Suena gracioso, pero no tanto. Hace veinte años pensábamos que internet nos iba a liberar; hoy vivimos en una teocracia digital administrada por servidores que procesan oraciones en lenguaje natural. Si antes rezábamos el Padre Nuestro, ahora decimos “recalcula ruta” y seguimos el camino que dicta Waze, aunque nos lleve a una zanja.
Los jóvenes, por su parte, ya no se tatúan frases en latín sino prompts motivacionales. “Genera tu mejor versión” podría ser perfectamente el nuevo mantra espiritual del siglo XXI. Y no es chiste: hay influencers que rezan con ChatGPT antes de dormir para manifestar energía positiva y mejorar su algoritmo de abundancia.
El fenómeno tiene su lógica. En un mundo hipercomplejo, los algoritmos dan orden, sentido y un poquito de magia predictiva. Nos ofrecen algo parecido a la fe: la ilusión de que alguien —o algo— entiende lo que pasa y tiene un plan. En Chile eso es irresistible: entre el Transantiago, la inflación y la política, cualquier cosa que prometa coherencia se vuelve sagrada.
Pero el riesgo es dejar de pensar. Cuando el algoritmo se vuelve infalible, la curiosidad se vuelve pecado. Ya no investigamos, solo scrolleamos. Ya no aprendemos, solo consumimos respuestas precocinadas. Y la educación se transforma en un trámite para validar lo que la IA ya sabe.
La ironía máxima: mientras más “inteligente” se vuelve la tecnología, más tontos nos sentimos. Hay estudiantes que no escriben una línea sin ChatGPT, jefes que no mandan un mail sin Grammarly, y políticos que se informan con hilos de X resumidos por IA (eso explica mucho).
¿Y qué pasa si un día este nuevo dios digital se equivoca? Nadie sabrá detectarlo. Porque lo seguimos por fe, no por evidencia. Si el algoritmo dice “sí”, es sí. Si dice “no”, es no. Si dice “tu cuenta ha sido suspendida”, bueno… que el cielo de los baneados te reciba en paz.
Quizás lo más gracioso —y lo más triste— es que esta religión no promete vida eterna, sino atención eterna. Mientras creas, clickees y compartas, existirás. En el fondo, el algoritmo no quiere tu alma: quiere tus datos.
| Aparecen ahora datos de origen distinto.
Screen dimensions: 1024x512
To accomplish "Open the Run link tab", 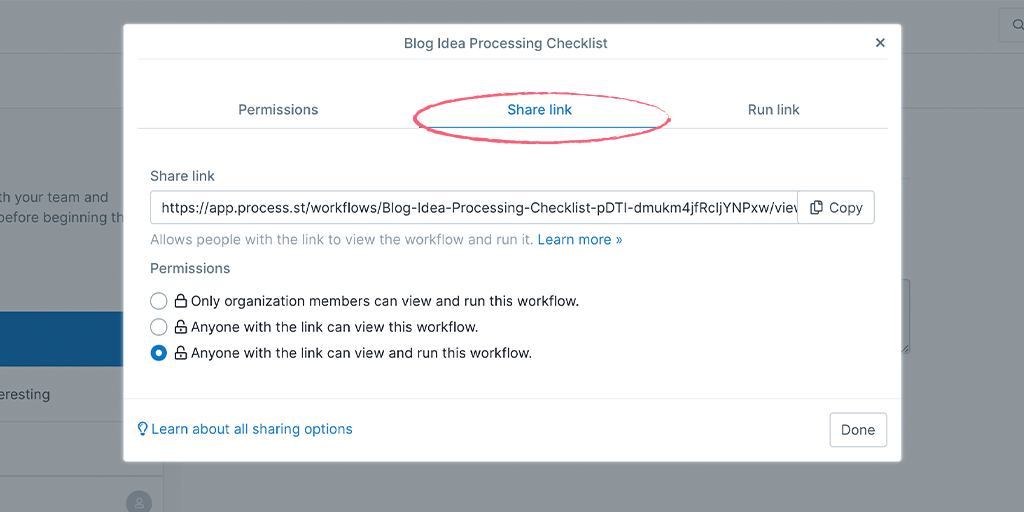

Y como buenos feligreses digitales, los entregamos sin cuestionar, felices, incluso marcando la casilla de “Acepto los términos y condiciones” sin leer una palabra.
Pero todavía hay esperanza. Si en algún momento sientes que estás perdiendo la fe en ti y depositándola en un sistema que decide lo que ves, lo que compras y hasta de quién te enamoras, haz algo revolucionario: apaga el teléfono y sal a caminar sin GPS. Escucha tu intuición. O a tu mamá, que igual suele tener más razón que Google.
Y si te pierdes… bueno, siempre puedes volver al algoritmo.
Mario Saavedra, conocido como @MacGenio, es especialista en temas de tecnología y cultura digital.